• [How to complete this task] Word for word, restate all the records; images are not part of the copy.

• [Data supplied]
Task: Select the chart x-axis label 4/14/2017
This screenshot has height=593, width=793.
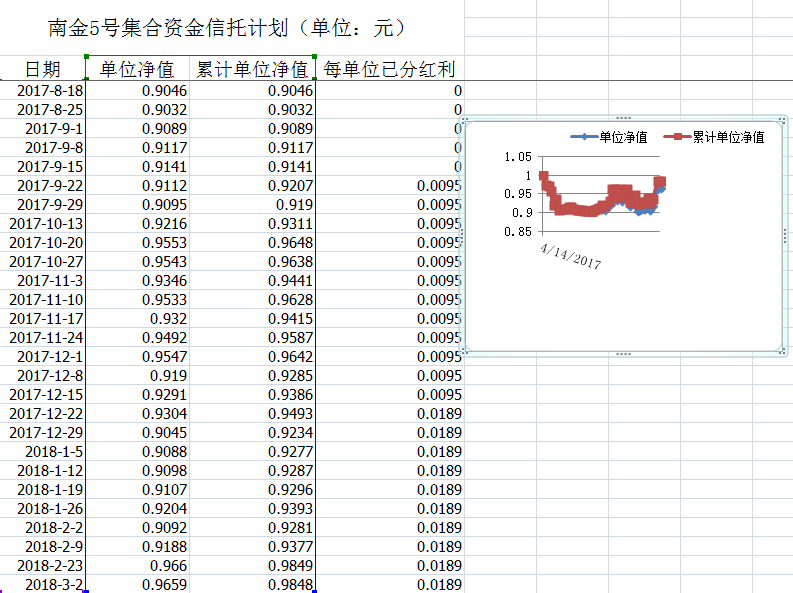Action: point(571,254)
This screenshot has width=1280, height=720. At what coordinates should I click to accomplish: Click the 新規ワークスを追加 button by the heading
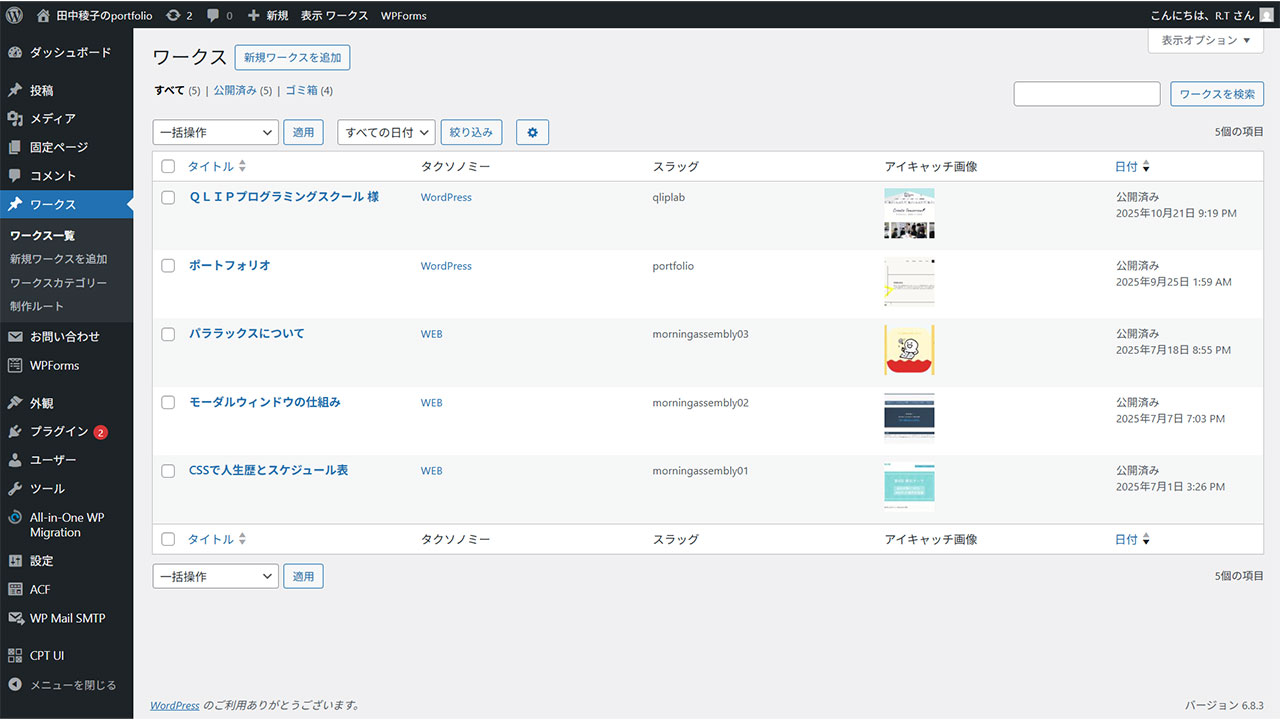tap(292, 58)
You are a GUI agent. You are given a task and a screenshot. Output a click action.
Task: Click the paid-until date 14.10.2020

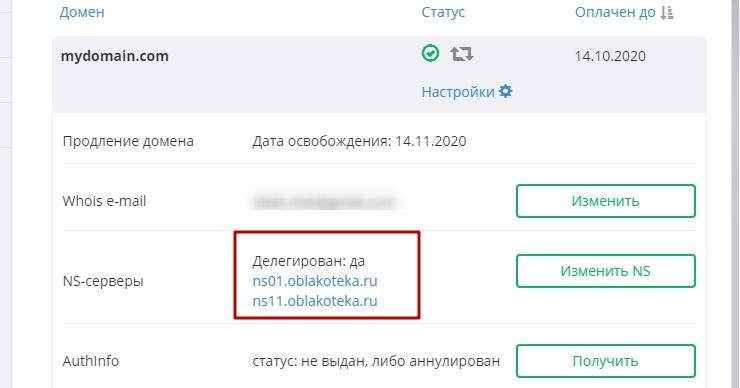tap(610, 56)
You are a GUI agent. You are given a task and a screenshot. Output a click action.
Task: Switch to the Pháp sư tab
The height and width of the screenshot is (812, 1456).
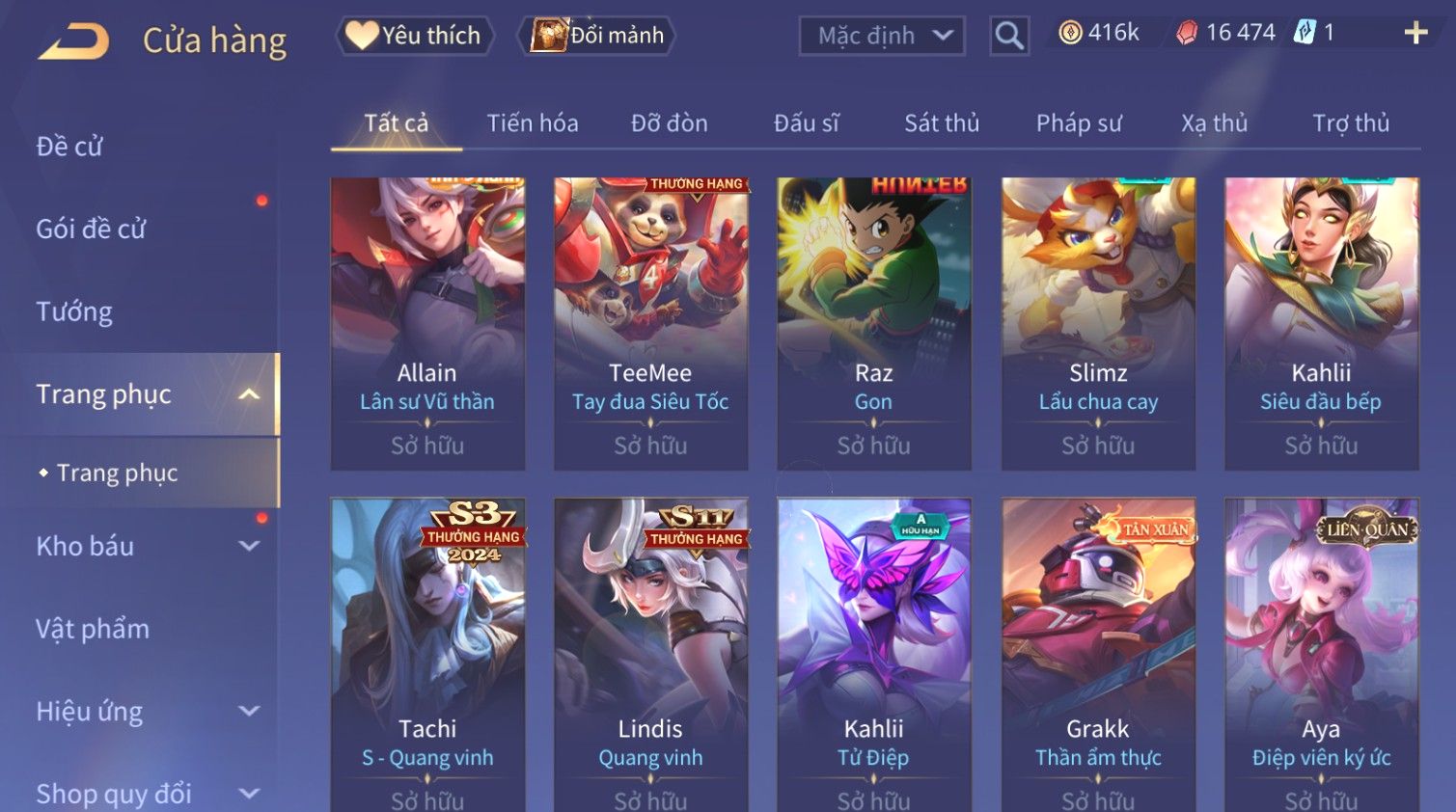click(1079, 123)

• [Task solution]
Task: Select the chart x-axis label 4/14/2017
This screenshot has height=593, width=793.
Action: point(571,254)
This screenshot has width=1280, height=720. At what coordinates should I click to accomplish: Click the 新規ワークスを追加 button by the heading
tap(292, 58)
You are a GUI agent. You are given a task and a screenshot. Output a click action.
Task: Click the paid-until date 14.10.2020

tap(610, 56)
You are a GUI agent. You are given a task and a screenshot. Output a click action.
Task: Switch to the Pháp sư tab
The height and width of the screenshot is (812, 1456).
click(1079, 123)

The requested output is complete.